* [Selected extract]:
====
1. Introduction
In this blog post, we'll explore a common algorithmic challenge - finding the pair of values, one from each of two unsorted arrays, that have the smallest (non-negative) difference. This problem is a good exercise in sorting and efficient searching.
Problem
Given two non-empty arrays of integers, the task is to find the pair of values (one value from each array) with the smallest (non-negative) difference.
Example:
Input: [1, 3, 15, 11, 2], [23, 127, 235, 19, 8]
Output: [11, 8]; this pair has the smallest difference.
2. Solution Steps
1. Sort both arrays to ensure efficient comparison.
2. Initialize pointers for each array, starting at the beginning.
3. Traverse both arrays and at each step, compute the difference between the elements pointed to by the pointers.
4. Keep track of the pair with the smallest difference found so far.
5. Move the pointer of the array that has the smaller element to the next position.
6. Repeat the process until the end of one of the arrays is reached.
7. Return the pair with the smallest difference.
====
* [Listed records]:
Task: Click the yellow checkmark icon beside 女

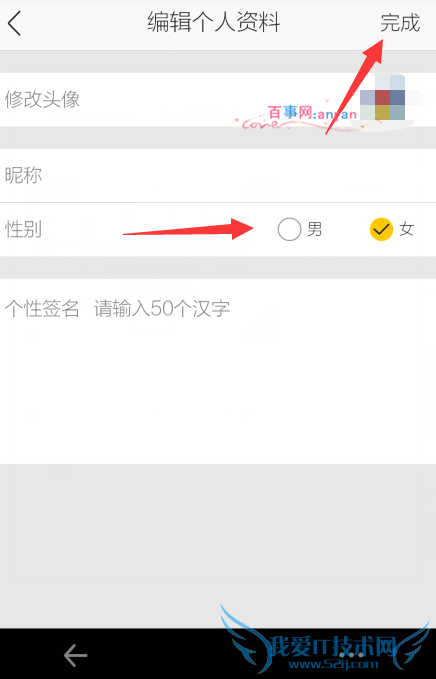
====
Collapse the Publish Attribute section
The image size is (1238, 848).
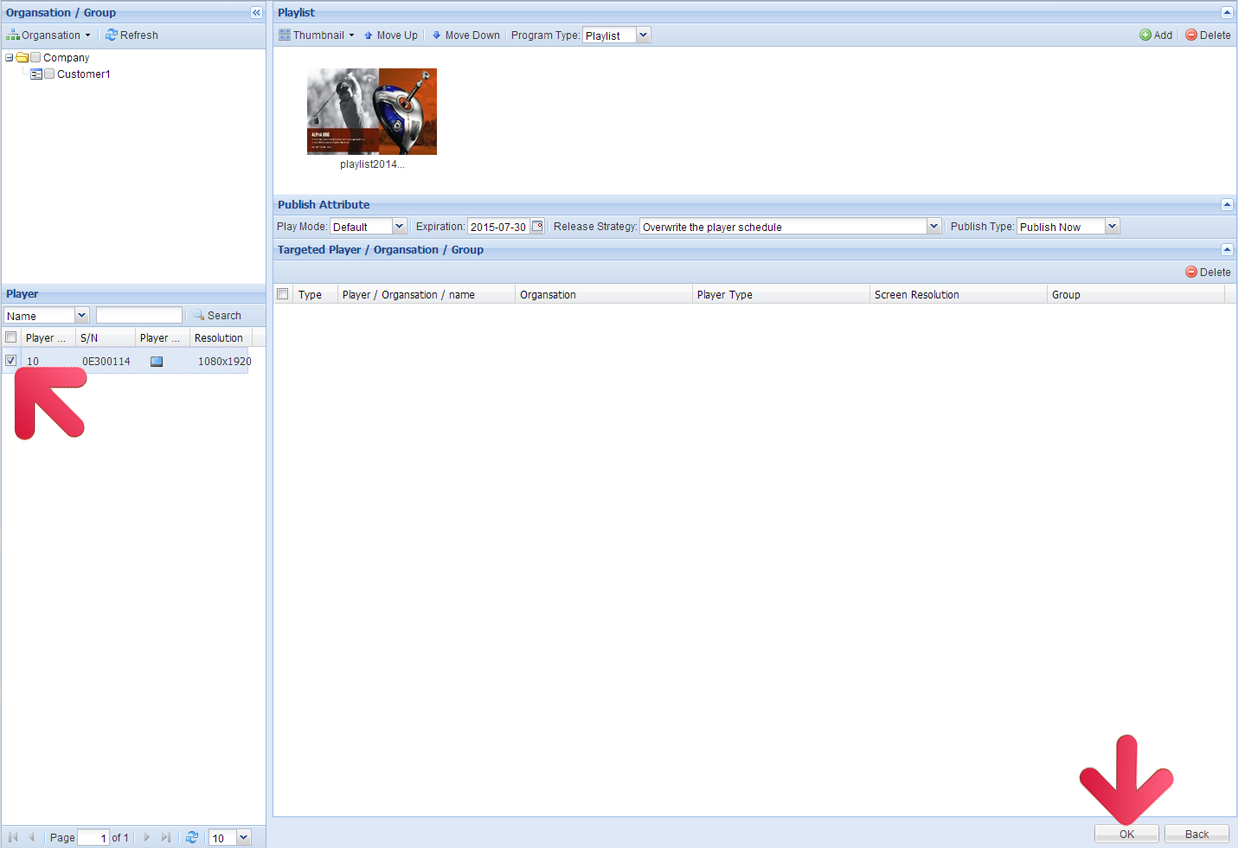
====
* [Aim]:
Retype the blog post on finding the smallest-difference pair across two arrays, word for word and in full.

* [The solution]:
1. Introduction
In this blog post, we'll explore a common algorithmic challenge - finding the pair of values, one from each of two unsorted arrays, that have the smallest (non-negative) difference. This problem is a good exercise in sorting and efficient searching.
Problem
Given two non-empty arrays of integers, the task is to find the pair of values (one value from each array) with the smallest (non-negative) difference.
Example:
Input: [1, 3, 15, 11, 2], [23, 127, 235, 19, 8]
Output: [11, 8]; this pair has the smallest difference.
2. Solution Steps
1. Sort both arrays to ensure efficient comparison.
2. Initialize pointers for each array, starting at the beginning.
3. Traverse both arrays and at each step, compute the difference between the elements pointed to by the pointers.
4. Keep track of the pair with the smallest difference found so far.
5. Move the pointer of the array that has the smaller element to the next position.
6. Repeat the process until the end of one of the arrays is reached.
7. Return the pair with the smallest difference.